HTTP / TLS Ingress

In order to facilitate HTTP or TLS traffic coming into the cluster, Keisson manages an Ingress Controller_ on your behalf.

The Ingress Controller’s job is to intercept HTTP / TLS traffic, interpret it, and route it through the correct end service. This provides several advantages:

  • For IPv4, there are not enough public IPv4 addresses for each service. Instead, an ingress controller can use one public IPv4 address, with multiple services sat behind it.

  • The Ingress Controller can route based on complex path rules, allowing multiple seperate services to be presented as a single domain.

  • The Ingress Controller can perform TLS termination for services that do not support TLS natively, or perform routing based on TLS handshake server name.

Ingress

Keisson natively supports Ingress records to manage and route HTTP and TLS services.

In addition to the vanilla Kubernetes features of Ingress records, Keisson’s Ingress Controller is backed by Cilium, so some extra annotations are supported:

Annotations

ingress.cilium.io/tls-passthrough

Enables TLS Passthrough for this Ingress.

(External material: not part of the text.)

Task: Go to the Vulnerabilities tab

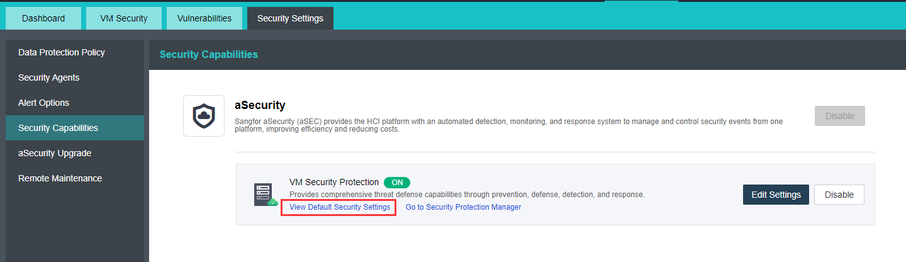Action: click(203, 18)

Acceptable values: enabled, disabled (default)

Normally, the Ingress Controller will attempt to terminate TLS connections and read the HTTP request directly to make routing decisions. In TLS Passthrough mode, the Ingress Controller will instead attempt to route only using the server name given in the TLS handshake. The TLS connection will then be passed through directly to the backend service.

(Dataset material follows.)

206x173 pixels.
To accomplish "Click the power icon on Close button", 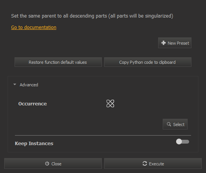I will coord(47,163).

This is advantageous as the Ingress Controller remains unable to see the content of any connection - instead traffic remains encrypted between your backend services and the client.

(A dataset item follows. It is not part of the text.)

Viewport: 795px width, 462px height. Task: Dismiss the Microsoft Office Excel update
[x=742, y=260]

This mode can only be used when an Ingress record only includes / Prefix rules (routing based on paths is not possible in TLS Passthrough mode, because the Ingress Controller cannot see the content of any HTTP requests).

ingress.cilium.io/force-https

Enable HTTP -> HTTPS redirects for this Ingress.

Acceptable values: enabled, disabled (default)

When enabled, and the Ingress supports TLS termination, then when a client tries to connect to the host over plain HTTP, the Ingress Controller will respond with a permanent redirect to the HTTPS site.

ingress.cilium.io/request-timeout

Sets the request timeout for backend services.

Acceptable values: any integer, or 0 to set no limit (default)

Differences From Vanilla Kubernetes

Ingress records work in much the same way they would in any other cluster, with two minor limitations:

  • All Ingress Rules must have a host field.

  • Ingress Rules with wildcard host fields (eg “*.foo.example.com”) must not match all domains on a TLD (eg “*.com” is unacceptable).

  • Similarly, hosts may not match all domains on a hierarchical second level domain (eg “*.co.uk” is unacceptable).

  • The defaultBackend field cannot be set.